Yendo de Tokio a Narita uno ve un montón de agricultores cultivando los lotes urbanos vacíos. Son baka, pero no son bakaros porque el gobierno que eligen cobra tarifas aduanales del 200 %. El gobierno americano no cobra tarifas aduanales, pero en cambio tiene barreras ambientales que son mucho más eficaces contra las importaciones indeseadas.

Y yendo de Miami a la Universidad de Florida pasa uno por naranjales que ahora son la mitad de lo que eran en 1950. Pero el mayor choque lo sufre uno al llegar a la Universidad y buscar el Departamento de Agricultura que tenía el edificio de McCarty Hall y lo perdió. Ahora lo tienen los de ecología y nadie sabe dónde está agricultura, ni les importa. Y la Universidad de Florida fue en su origen un land grand college, es decir una escuela de agricultura.

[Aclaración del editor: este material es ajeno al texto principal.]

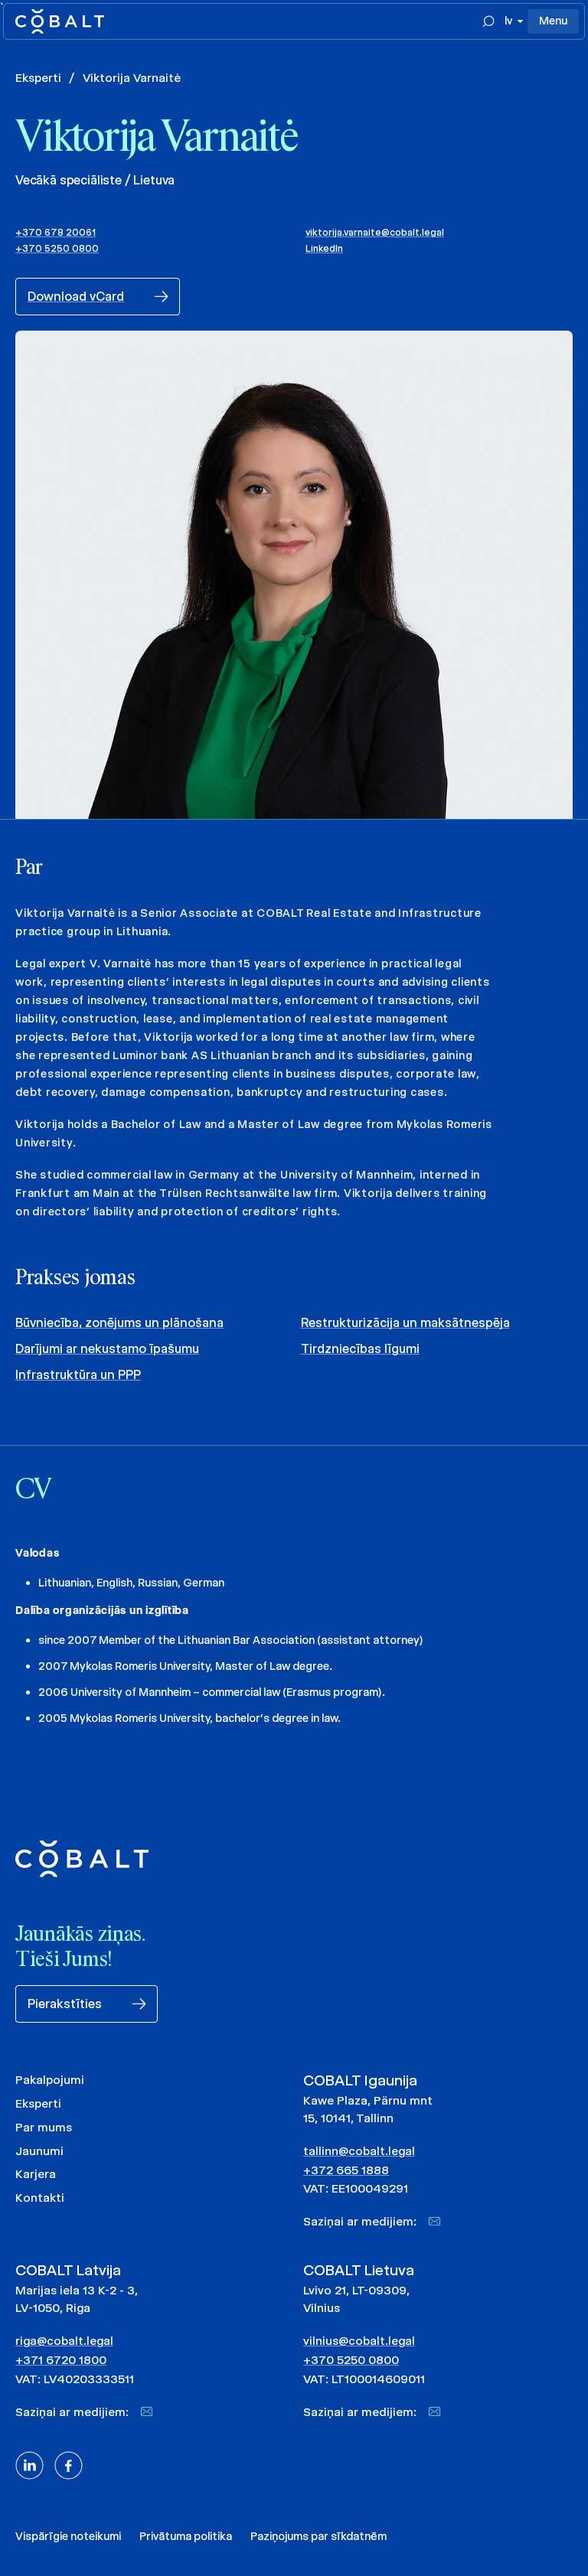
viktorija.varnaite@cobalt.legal (374, 232)
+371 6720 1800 (60, 2360)
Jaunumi (39, 2151)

¿Para que necesita enseñar agricultura un país que tiene excedentes de alimentos cada año? Los Estados Unidos dumpea sus excedentes agrarios en el mundo, arruinando a los agricultores de este en nombre de la libertad de comercio. Igual que hace Europa: una vaca europea recibe más en subsidio diario que un peón centroamericano; y Europa dumpea su leche en África en nombre de la libertad de comercio.

¿Para qué quiere enseñar agricultura alguien que tiene excedentes alimentarios anuales? No no, enseñemos mejor ecología; eventualmente podemos comer ecología: cuando el calentamiento global haya desbarajustado las zonas de producción, como nos va a ocurrir para quitarnos el hubris.

Las política de producir excedentes en el primer mundo y dumpearlos en el tercero es imprudente; cualquier cambio del clima del mundo y nos quedamos con hambre en Japón como en Costa Rica. Si hay agricultores en el mundo, ellos se las arreglarán para seguir produciendo, no excedentes, pero si para comer.

Se los hemos dicho des muchas maneras y no lo entienden. Hasta cierto punto es nuestra la culpa por no hallar una manera de hacernos entender. Hemos creído que el mensaje era comprensible y no lo era. Las escuelas de agricultura, por lo menos, deberían haberlo comprendido.

En un tiempo no se verán agricultores sembrando los lotes vacíos de Tokio a Narita, estarán sembrando arroz como Dios manda en el campo. Ni se verán naranjales de medio pelo en la Florida. Pero se verán trigales buenos por todas partes. Y tampoco habrá en los Estados Unidos un millón de agricultores sino que habrá varios millones; también como Dios manda.